Returning to the study we opened with, how would those results look if we applied the highlighting approach instead of the more commonly used NHST approach? The Botvinik-Nezer et al. (2020) study - also called the Neuroimaging Analysis and Replication Study, or NARPS - asked the research teams to create a thresholded map the way they usually would, and then determine whether an effect was localized in a given region or not. If we look at the effect of Gain, for example, and apply the usual statistical thresholds, we are left with a few small clusters scattered throughout the brain - similar to what we saw with the Incongruency effect above. If we apply the highlighting approach, on the other hand, we see a wider range of effects, including some that are clearly bilateral. Furthermore, we can remove the whole-brain mask and reduce our statistical threshold even further, in order to see whether there are any issues with the mask or other artifacts that we may not see with our original threshold.

Even if there are no suprathreshold effects, viewing the results with a translucent display can indicate how strong the subthreshold effects are: Whether they are truly weak and effectively non-existent, or whether they are close to the threshold, and may be limited by statistical power. By zooming in on the orbitofrontal cortex, a region that is known to have susceptibility artifacts and signal dropout, the authors were able to examine whether the absence of any suprathreshold voxels was due to weak effects, or possibly signal dropout and an overly aggressive mask. Without the highlighting approach, it is impossible to judge between these possibilities.

This approach also extends to reporting the results in tables. While this usually entails a loss of data by funneling a cluster into a single number, usually represented by its peak voxel, this can also be expanded to provide a richer set of information for the reader. For example, instead of reporting a single coordinate for the peak of the cluster and a single region that it is localized to, we can report the size of the cluster and what percentage of those voxels overlap with a given atlas region. This is more useful for representing the uncertainty of where the effect is localized, which can more accurately reflect the noise and the inherent spatial smoothness of the data.

Lastly, if we look across a range of studies - in this case, using each research team’s results as an independent study, although all of the teams were analyzing the same data - we observe much greater overlap between the maps using the highlighting approach than with a binary approach. Note how the overlap points to a larger agreement between the groups about both the direction and the magnitude of the effects; without this perspective, we would be led to believe that there is much larger variability in the results reported by each of the teams than there is in reality.

Implications for Reproducibility

By using a highlighting approach, you gain several advantages: First, you display a much wider range of the data to the audience, providing a fuller picture of the results. Second, these highlighted maps are more likely to be faithful to the underlying BOLD dynamics, which likely do not act in a binary fashion, but rather spread over the brain in a continuous manner. And lastly, this can reduce the incentive to use any of the practices above, such as p-hacking. You can still use the statistical threshold of your choice, but this will not necessarily mean that you have to hide most or all of the data.
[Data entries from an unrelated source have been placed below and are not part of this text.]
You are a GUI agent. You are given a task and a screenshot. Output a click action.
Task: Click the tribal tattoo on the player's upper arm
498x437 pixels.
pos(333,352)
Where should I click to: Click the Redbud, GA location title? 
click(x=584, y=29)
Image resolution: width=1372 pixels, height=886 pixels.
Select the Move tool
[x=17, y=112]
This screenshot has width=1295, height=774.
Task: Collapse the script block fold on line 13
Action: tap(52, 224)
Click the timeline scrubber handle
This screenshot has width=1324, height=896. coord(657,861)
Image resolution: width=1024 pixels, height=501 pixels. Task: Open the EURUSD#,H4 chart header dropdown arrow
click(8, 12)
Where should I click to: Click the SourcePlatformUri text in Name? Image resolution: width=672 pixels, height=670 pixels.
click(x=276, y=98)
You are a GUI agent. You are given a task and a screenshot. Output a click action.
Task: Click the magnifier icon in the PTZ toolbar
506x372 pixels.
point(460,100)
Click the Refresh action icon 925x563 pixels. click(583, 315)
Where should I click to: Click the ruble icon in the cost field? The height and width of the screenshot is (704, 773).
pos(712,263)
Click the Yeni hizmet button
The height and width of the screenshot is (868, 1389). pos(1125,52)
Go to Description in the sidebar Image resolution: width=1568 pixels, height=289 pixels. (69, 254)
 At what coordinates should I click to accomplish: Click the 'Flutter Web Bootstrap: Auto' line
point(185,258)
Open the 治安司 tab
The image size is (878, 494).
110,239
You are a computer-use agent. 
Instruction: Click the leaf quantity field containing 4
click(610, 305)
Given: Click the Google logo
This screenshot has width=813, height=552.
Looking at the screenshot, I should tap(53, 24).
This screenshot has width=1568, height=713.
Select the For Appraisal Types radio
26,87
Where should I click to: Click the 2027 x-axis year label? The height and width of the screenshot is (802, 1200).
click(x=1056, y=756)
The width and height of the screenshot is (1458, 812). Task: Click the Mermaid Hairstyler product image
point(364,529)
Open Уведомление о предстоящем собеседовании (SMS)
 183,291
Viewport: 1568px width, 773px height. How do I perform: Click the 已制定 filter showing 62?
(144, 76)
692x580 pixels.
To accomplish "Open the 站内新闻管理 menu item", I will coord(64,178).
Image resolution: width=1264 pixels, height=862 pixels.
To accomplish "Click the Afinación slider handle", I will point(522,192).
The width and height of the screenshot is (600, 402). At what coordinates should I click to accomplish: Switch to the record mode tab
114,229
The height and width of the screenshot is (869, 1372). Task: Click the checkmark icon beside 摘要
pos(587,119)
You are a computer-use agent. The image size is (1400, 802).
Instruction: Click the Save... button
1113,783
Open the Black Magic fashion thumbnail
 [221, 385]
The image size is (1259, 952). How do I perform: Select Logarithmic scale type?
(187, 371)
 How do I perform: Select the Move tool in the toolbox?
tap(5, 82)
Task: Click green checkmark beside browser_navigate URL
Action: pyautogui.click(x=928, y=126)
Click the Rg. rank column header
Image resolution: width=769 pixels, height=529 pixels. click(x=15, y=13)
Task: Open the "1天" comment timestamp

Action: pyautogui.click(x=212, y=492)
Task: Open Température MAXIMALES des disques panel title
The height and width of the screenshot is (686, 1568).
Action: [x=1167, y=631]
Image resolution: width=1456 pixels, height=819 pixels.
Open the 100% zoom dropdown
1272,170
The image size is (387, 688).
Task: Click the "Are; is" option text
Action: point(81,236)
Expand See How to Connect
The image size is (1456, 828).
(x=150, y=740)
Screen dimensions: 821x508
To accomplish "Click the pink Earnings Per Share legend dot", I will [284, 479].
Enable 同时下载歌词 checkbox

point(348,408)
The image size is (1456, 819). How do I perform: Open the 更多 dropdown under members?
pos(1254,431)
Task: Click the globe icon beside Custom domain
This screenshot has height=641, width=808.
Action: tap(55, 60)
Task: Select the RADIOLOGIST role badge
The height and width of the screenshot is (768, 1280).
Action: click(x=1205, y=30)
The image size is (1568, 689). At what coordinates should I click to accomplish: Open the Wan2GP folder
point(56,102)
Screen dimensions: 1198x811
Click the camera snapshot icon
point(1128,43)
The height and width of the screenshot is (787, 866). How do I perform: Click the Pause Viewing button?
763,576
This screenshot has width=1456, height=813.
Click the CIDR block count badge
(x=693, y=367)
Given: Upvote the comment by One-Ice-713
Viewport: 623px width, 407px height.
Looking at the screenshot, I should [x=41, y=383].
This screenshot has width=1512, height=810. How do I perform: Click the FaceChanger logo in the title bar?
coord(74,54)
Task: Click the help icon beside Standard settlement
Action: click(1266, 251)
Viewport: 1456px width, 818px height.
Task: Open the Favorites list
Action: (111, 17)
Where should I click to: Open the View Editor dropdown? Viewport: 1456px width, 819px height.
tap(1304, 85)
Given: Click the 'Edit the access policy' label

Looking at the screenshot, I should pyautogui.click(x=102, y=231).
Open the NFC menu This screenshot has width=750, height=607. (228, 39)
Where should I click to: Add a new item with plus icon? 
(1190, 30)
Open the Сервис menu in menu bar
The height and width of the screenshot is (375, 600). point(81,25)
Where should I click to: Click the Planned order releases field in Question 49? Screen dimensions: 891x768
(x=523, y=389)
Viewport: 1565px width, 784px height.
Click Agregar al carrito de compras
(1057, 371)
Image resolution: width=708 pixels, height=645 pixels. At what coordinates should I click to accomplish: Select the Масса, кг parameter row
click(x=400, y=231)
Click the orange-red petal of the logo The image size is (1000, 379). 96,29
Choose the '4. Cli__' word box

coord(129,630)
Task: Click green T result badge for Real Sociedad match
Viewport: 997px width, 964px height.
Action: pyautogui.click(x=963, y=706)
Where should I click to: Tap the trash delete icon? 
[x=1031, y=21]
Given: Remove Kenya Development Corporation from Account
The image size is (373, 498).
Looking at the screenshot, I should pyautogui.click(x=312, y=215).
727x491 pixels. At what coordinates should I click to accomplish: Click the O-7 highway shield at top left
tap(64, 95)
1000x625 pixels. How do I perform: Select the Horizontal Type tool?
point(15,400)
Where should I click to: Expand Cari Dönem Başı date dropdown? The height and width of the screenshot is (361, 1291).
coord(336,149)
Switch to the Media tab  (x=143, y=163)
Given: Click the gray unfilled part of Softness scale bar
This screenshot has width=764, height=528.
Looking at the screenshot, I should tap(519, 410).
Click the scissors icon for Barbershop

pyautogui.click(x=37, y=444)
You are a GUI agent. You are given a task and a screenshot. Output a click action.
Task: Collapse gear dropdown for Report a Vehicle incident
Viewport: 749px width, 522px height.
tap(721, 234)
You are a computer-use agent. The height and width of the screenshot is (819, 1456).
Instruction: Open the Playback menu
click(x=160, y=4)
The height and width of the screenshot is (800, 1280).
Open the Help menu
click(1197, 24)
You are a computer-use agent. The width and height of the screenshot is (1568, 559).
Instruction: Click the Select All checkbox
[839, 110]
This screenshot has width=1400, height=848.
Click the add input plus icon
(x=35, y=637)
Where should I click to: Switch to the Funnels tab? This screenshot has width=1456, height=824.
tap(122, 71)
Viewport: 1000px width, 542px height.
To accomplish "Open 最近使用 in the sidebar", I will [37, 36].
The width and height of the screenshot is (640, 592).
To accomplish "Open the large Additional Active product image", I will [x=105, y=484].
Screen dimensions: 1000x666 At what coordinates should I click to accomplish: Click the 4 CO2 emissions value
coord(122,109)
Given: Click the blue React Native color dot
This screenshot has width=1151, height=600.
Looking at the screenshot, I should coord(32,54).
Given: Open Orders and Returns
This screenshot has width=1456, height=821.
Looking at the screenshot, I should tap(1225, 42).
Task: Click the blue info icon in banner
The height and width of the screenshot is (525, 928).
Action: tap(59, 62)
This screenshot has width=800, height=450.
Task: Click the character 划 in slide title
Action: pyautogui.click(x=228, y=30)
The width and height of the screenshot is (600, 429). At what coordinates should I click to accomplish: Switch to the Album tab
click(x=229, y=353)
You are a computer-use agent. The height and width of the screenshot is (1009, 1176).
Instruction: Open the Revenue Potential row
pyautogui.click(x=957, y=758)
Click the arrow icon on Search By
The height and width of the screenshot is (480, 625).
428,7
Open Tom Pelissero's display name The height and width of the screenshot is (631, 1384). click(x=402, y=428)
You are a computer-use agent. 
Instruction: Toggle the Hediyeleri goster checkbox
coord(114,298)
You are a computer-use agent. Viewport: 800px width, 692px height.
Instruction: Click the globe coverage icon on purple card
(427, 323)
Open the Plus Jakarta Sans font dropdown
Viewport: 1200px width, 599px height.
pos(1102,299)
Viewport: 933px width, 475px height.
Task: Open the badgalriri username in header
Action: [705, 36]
Using these unthresholded maps are also important for meta-analyses, which can otherwise be biased by single peaks that are influenced by a range of variables - including differences in sample sizes, signal quality, and experimental design.

Thresholding Results in AFNI

Displaying translucent effects is easy: After you have overlaid your results on a template brain and thresholded them appropriately, click on the A button above the threshold slider. This will display all of the effects on a continuous scale of translucency, with brighter colors indicating stronger effects. Next, you can highlight the results that pass your significance threshold by clicking on the B button, next to the A button. After that, save the figures as you want, and include them in your publication.